→ WRITTEN TASK: Rewrite the part of the items below that opens with the line containing "has width=1362, height=720." and closes with the line containing "Cccc is located at coordinates (351, 559)." as a numbered list, leaving out any blank lines. Include only those lines.

→ DATA EXTRACT:
-- Start --
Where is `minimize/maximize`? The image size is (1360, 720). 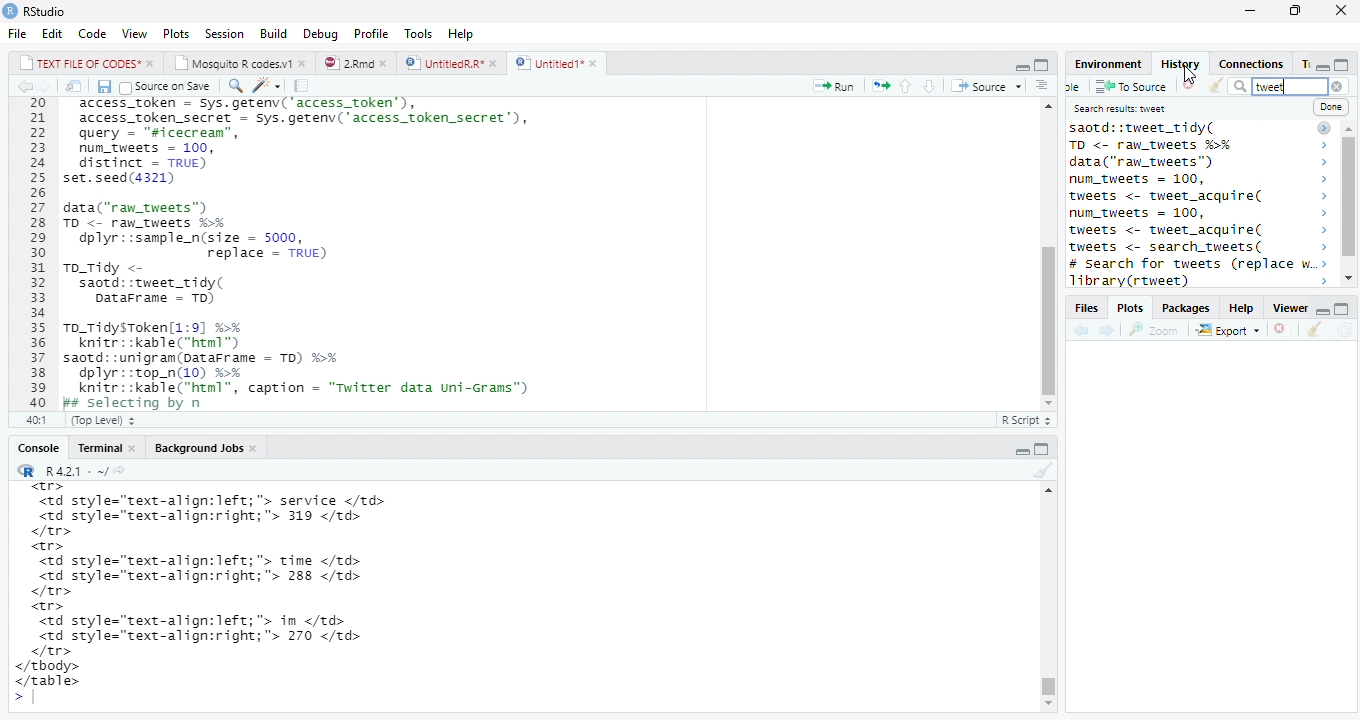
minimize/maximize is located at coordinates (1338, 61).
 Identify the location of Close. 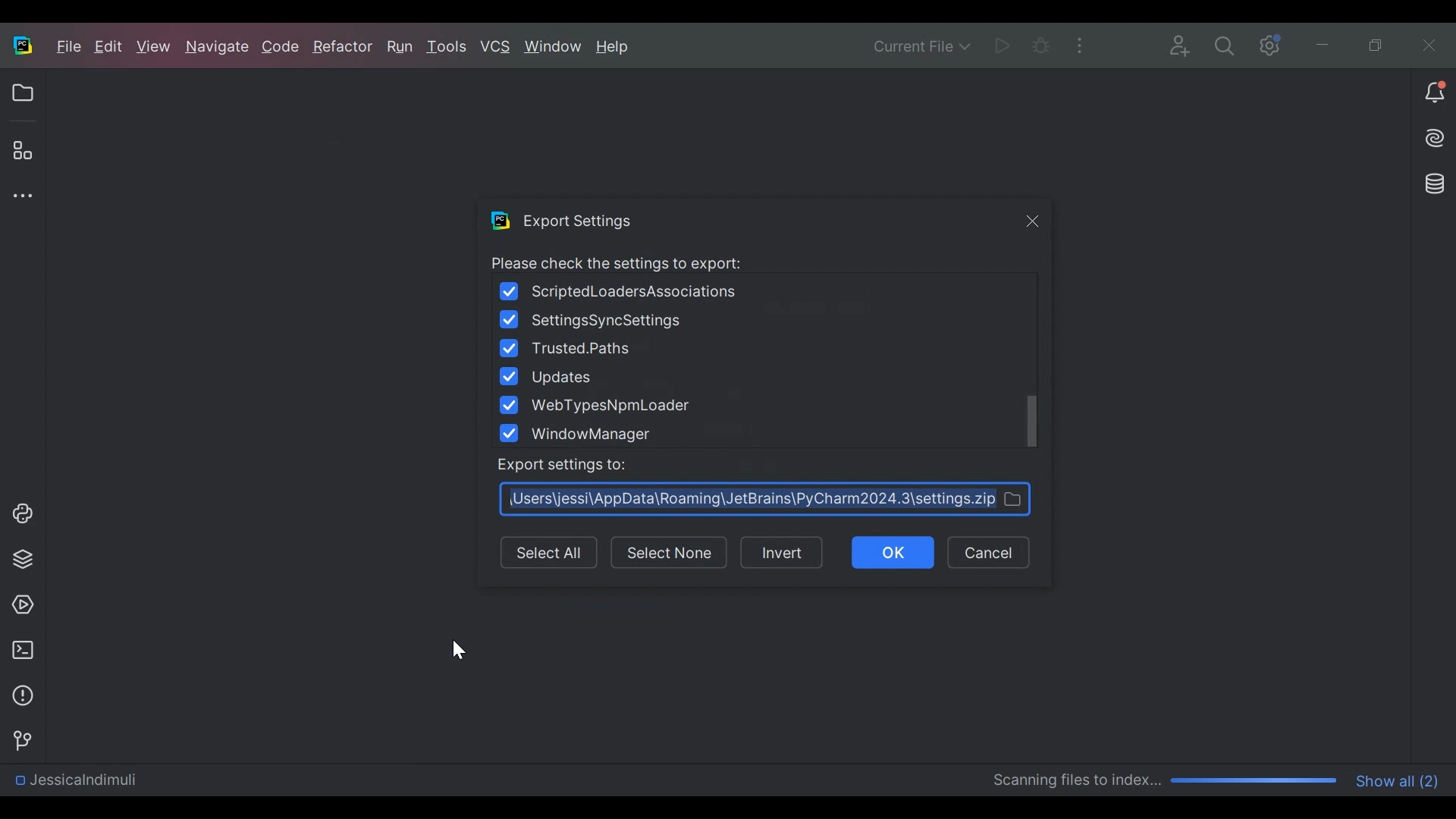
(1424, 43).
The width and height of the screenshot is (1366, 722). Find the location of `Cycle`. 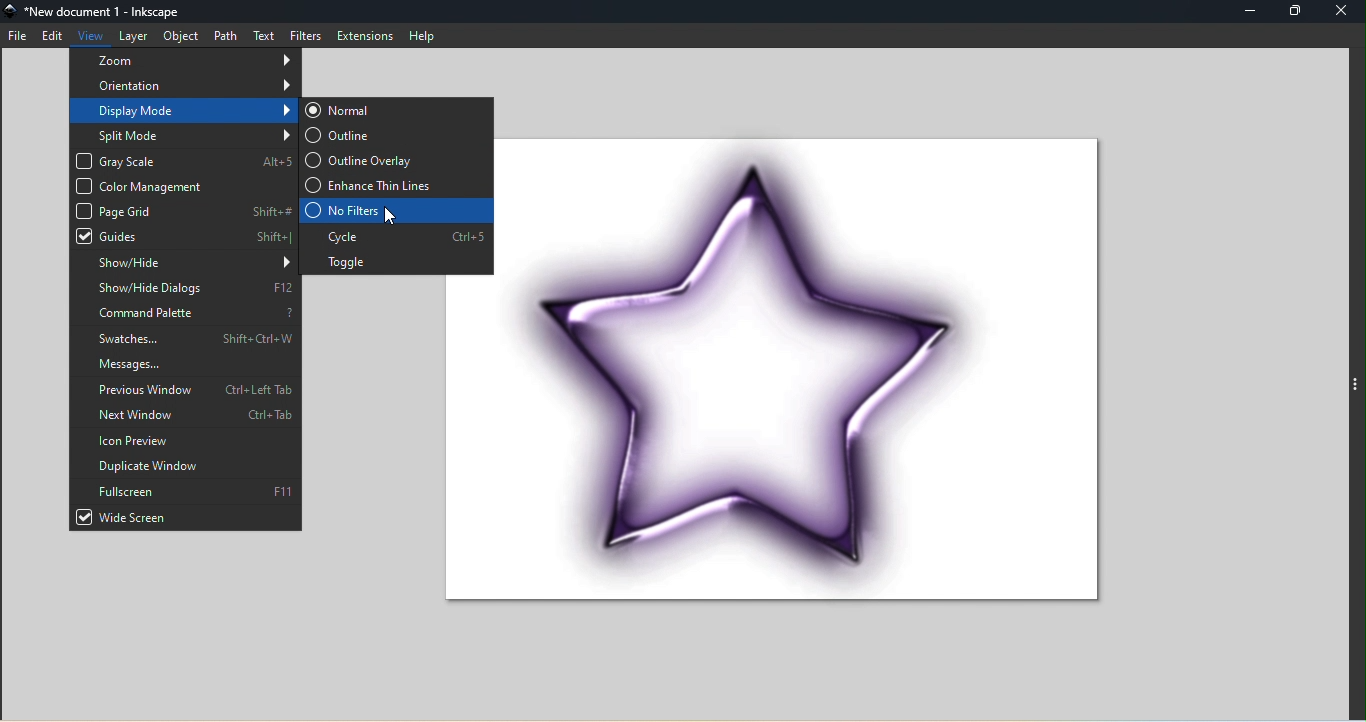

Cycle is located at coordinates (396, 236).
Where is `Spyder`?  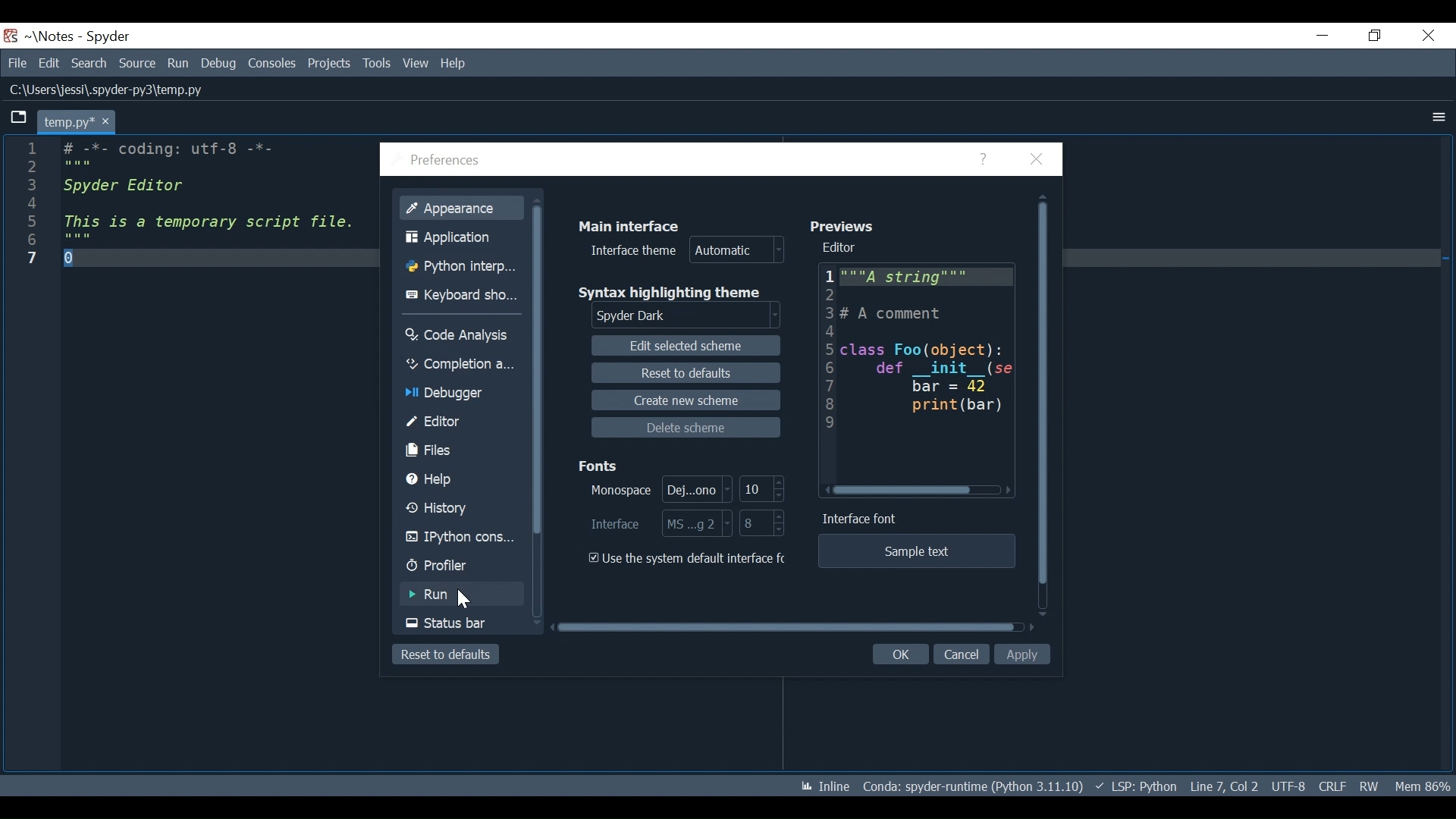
-- End --
-- Start --
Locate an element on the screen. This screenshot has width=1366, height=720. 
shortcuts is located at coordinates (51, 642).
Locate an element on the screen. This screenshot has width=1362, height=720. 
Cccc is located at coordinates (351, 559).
-- End --
→ SOLUTION FOR THIS TASK:
1. Locate an element on the screen. This screenshot has width=1362, height=720. 
2. Cccc is located at coordinates (351, 559).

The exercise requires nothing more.